Gold’s strong breakout challenges recent bearish signals, with a bull pennant pattern suggesting further upside if resistance at $2,943 is decisively breached.

In this article:

Gold came back strong on Tuesday and is on track to end the day at a new record high daily closing price. At the time of this writing, it reached a high for the day of $2,936 and it continues to trade near the highs. Nonetheless, it is on track to possibly close in the top quarter of the day’s trading range following a bullish breakout above Monday’s narrow range inside day. Even though there was a shortened trading day for futures, the one-day breakout is bullish, particularly since gold may have a strong close for the day.

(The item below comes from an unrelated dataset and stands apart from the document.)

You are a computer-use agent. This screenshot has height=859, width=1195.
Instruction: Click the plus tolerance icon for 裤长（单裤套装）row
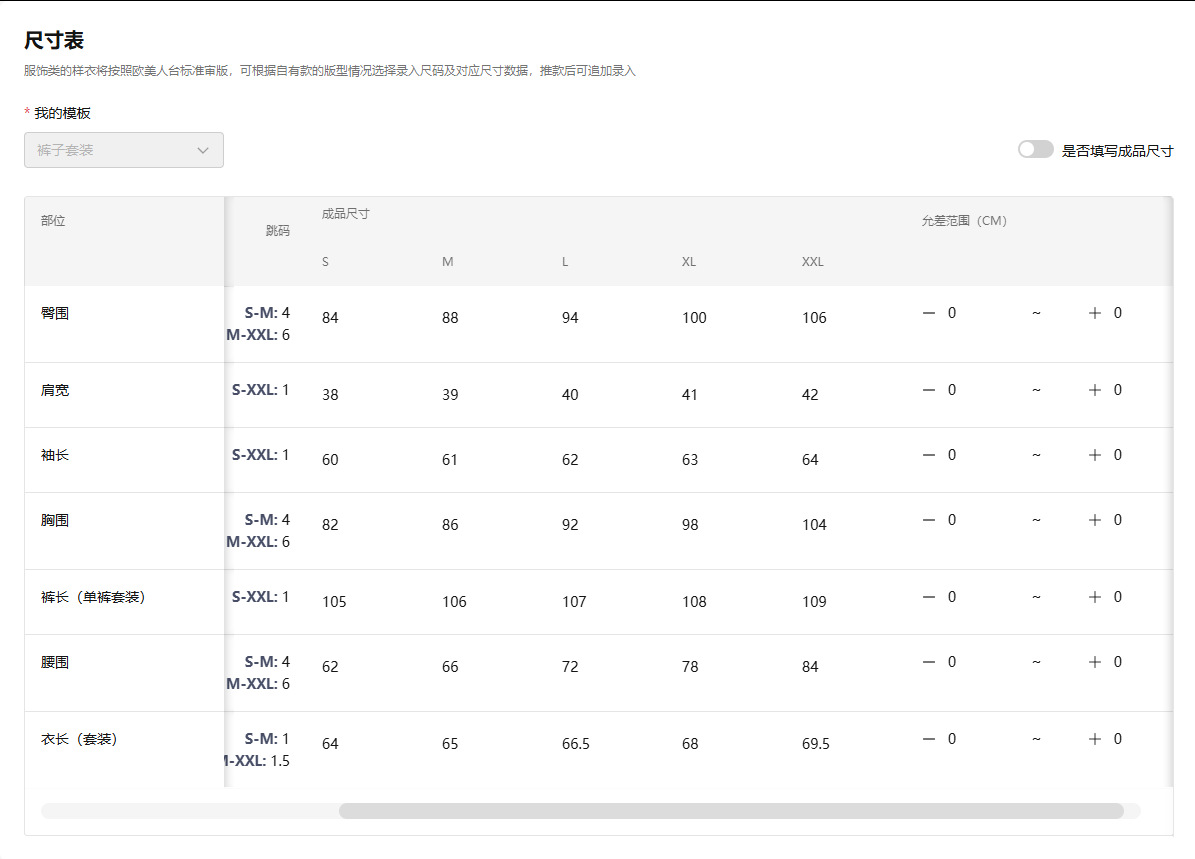tap(1095, 596)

A graph of stock market AI-generated content may be incorrect.

Minor Pullback Shows Strength

There was only a minor pullback following the record high of $2,943 reached five days ago. And then there was an attempt to break out above that high last Friday before the sellers took back control and drove the price of gold lower. The day ended in a clearly bearish position near the lows of the day and having established a possible double top pattern.

A clear decline from a second high would be expected to lead to further weakness. But given today’s bullish price action the bearish implications of Friday’s trading activity seem to have diminished. Instead, gold could make another attempt to go higher before a deeper pullback and it may have some success. Regardless, indications of strength would be needed to indicate that gold may go higher.

Bull Pennant Forms

Since the new record high was hit last week a bull pennant pattern has formed on the daily chart for gold. It takes the form of a small symmetrical triangle. Today’s high price confirms the top boundary line of the pattern as there are three points touching the line. Therefore, a rise above today’s high of $2,937 would provide a bullish signal but with less confidence than a decisive breakout above last Friday’s high of $2,940.

A sustained bull breakout of the pennant would confirm the bullish reversal following an attempt to breakdown last Friday. Therefore, a bull breakout may have greater strength given the failure of the breakdown. Failed patterns can lead to sharp moves in the opposite direction. Nevertheless, gold could consolidate further within the pattern before it is ready to move.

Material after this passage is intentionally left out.